Artinya, terhadap tindak pidana yang penetapan tersangkanya dimungkinkan
dilakukan tanpa kehadirannya tersebut, tidak diperlukan pemeriksaan calon
tersangka. Pertimbangan Mahkamah Konstitusi tersebut adalah untuk tujuan
transparansi dan perlindungan hak asasi seseorang agar sebelum seseorang
ditetapkan sebagai tersangka sudah dapat memberikan keterangan yang seimbang
dengan minimum dua alat bukti yang telah ditemukan oleh penyidik. Definisi
mengenai “bukti permulaan”, “bukti permulaan yang cukup”, “bukti yang cukup” tersebut penting agar tidak
ada tindakan sewenang-wenang oleh penyidik dalam menetapkan seseorang menjadi
tersangka.
Selanjutnya
alasan Mahkamah Konstitusi mempertimbangkan bahwa penetapan tersangka merupakan
obyek dari praperadilan adalah berpijak dari maksud dan tujuan yang hendak
ditegakkan dan dilindungi dalam proses praperadilan adalah tegaknya hukum dan
perlindungan hak asasi manusia sebagai tersangka/terdakwa dalam pemeriksaan dan
penuntutan, serta memperhatikan nilai-nilai hak asasi manusia yang terdapat
dalam UU Nomor 39 Tahun 199 tentang Hak Asasi Manusia dan perlindungan hak
asasi manusia yang termaktub dalam XA UUD 1945, maka setiap tindakan penyidik
yang tidak memegang teguh prinsip kehati-hatian dan diduga telah melanggar hak
asasi manusia dapat dimintakan perlindungan kepada pranata pengadilan. Penetapan
tersangka adalah bagian dari proses penyidikan yang didalamnya kemungkinan
terdapat tindakan sewenang-wenang dari penyidik yang termasuk dalam perampasan
hak asasi seseorang. Begitupula penggeledahan dan penyitaan merupakan bagian
dari mekanisme kontrol terhadap kemungkinan tindakan sewenang-wenang dari
penyidik atau penuntut umum dan karenanya termasuk dalam ruang lingkup
praperadilan.
Setelah
putusan Mahkamah Konstitusi tersebut, Mahkamah Agung menerbitkan Peraturan
Mahkamah Agung (PERMA) Nomor 4 Tahun 2016 Tentang Larangan Peninjauan Kembali
Putusan Praperadilan, dimana dalam pasal
2 ayat (1) Peraturan Mahkamah Agung (PERMA)
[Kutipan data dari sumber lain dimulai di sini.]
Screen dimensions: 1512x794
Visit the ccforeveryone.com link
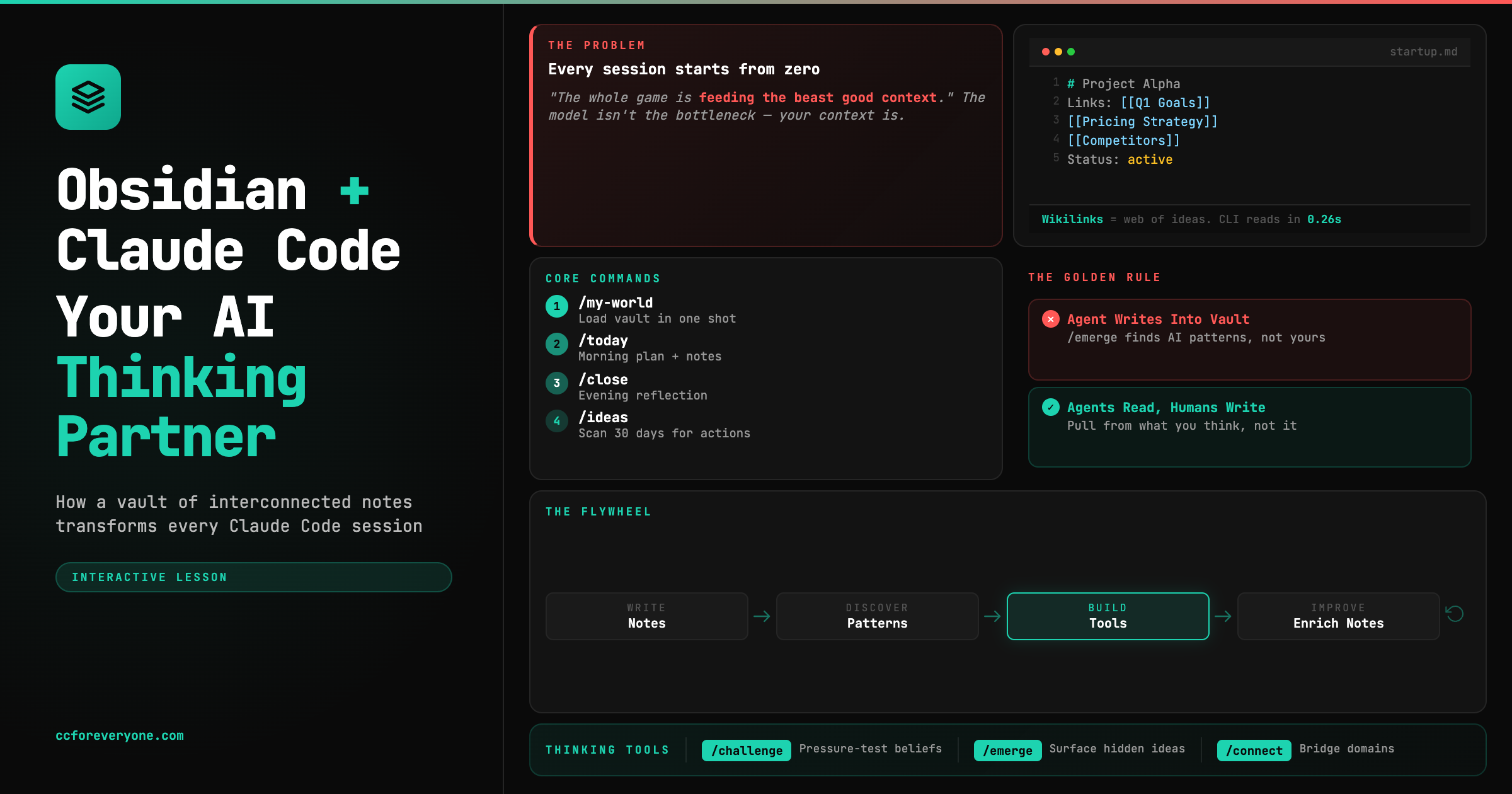click(119, 735)
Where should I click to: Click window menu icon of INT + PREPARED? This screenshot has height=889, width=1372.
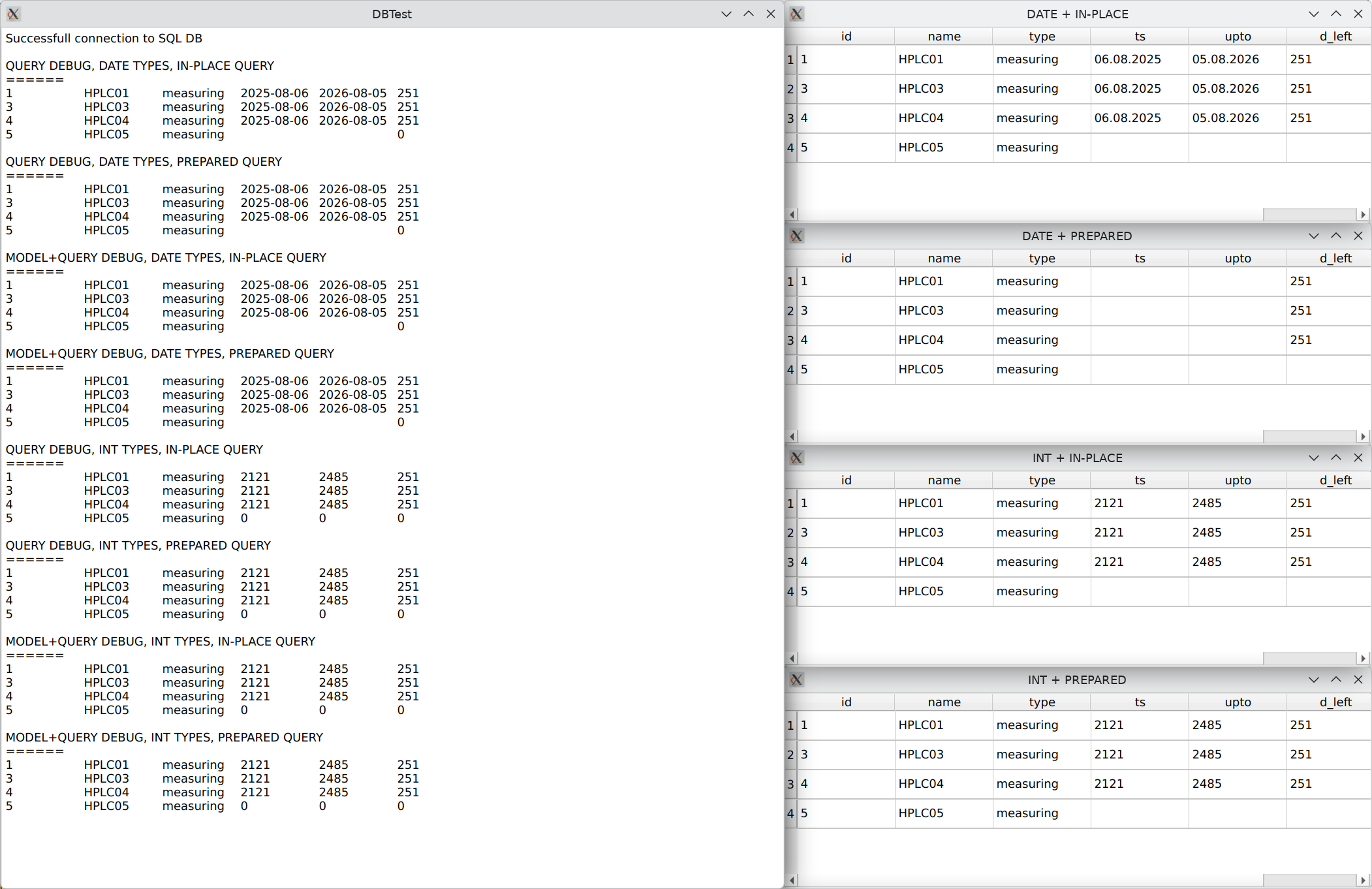pyautogui.click(x=796, y=679)
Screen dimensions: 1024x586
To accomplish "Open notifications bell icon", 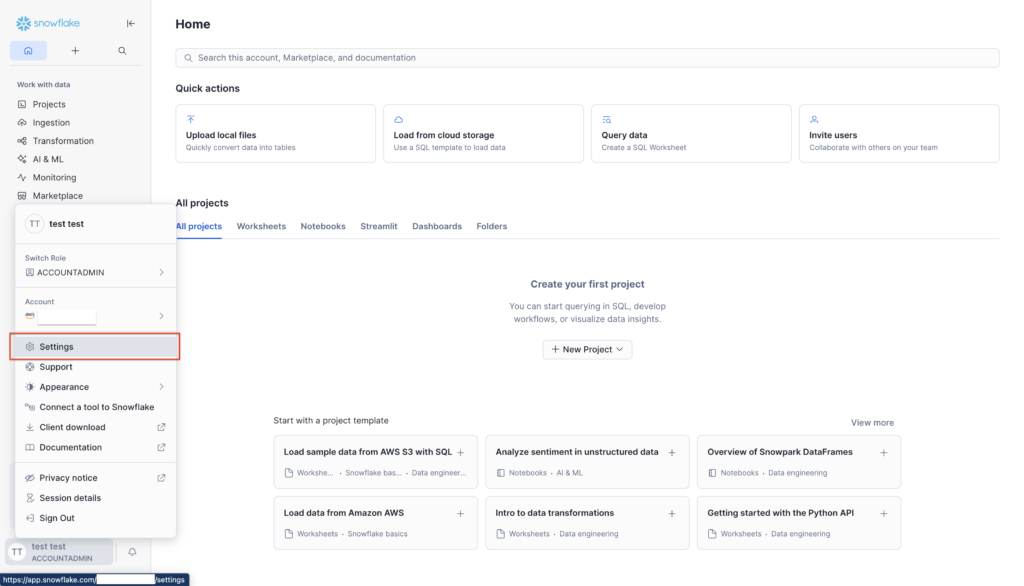I will coord(132,552).
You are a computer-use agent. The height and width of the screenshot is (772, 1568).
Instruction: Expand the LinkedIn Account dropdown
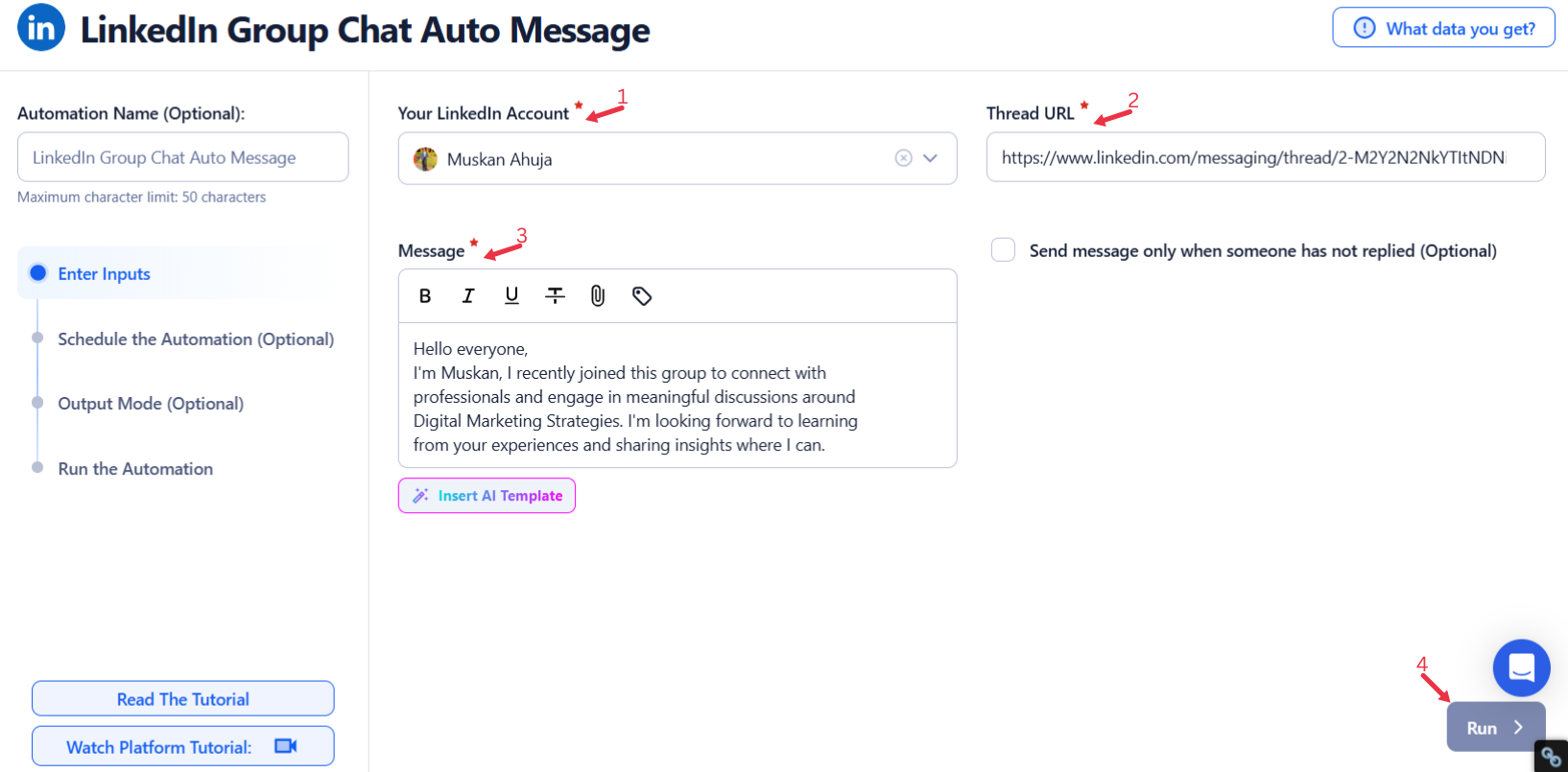pyautogui.click(x=930, y=158)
tersebut menegaskan mengenai obyek Praperadilan adalah:
a.
sah atau tidaknya penangkapan, penahanan, penghentian
penyidikan atau penghentian penuntutan, penetapan tersangka, penyitaan dan penggeledahan;
b. ganti kerugian dan atau rehabilitasi bagi seseorang yang
perkara pidananya dihentikan pada tingkat penyidikan atau penuntutan.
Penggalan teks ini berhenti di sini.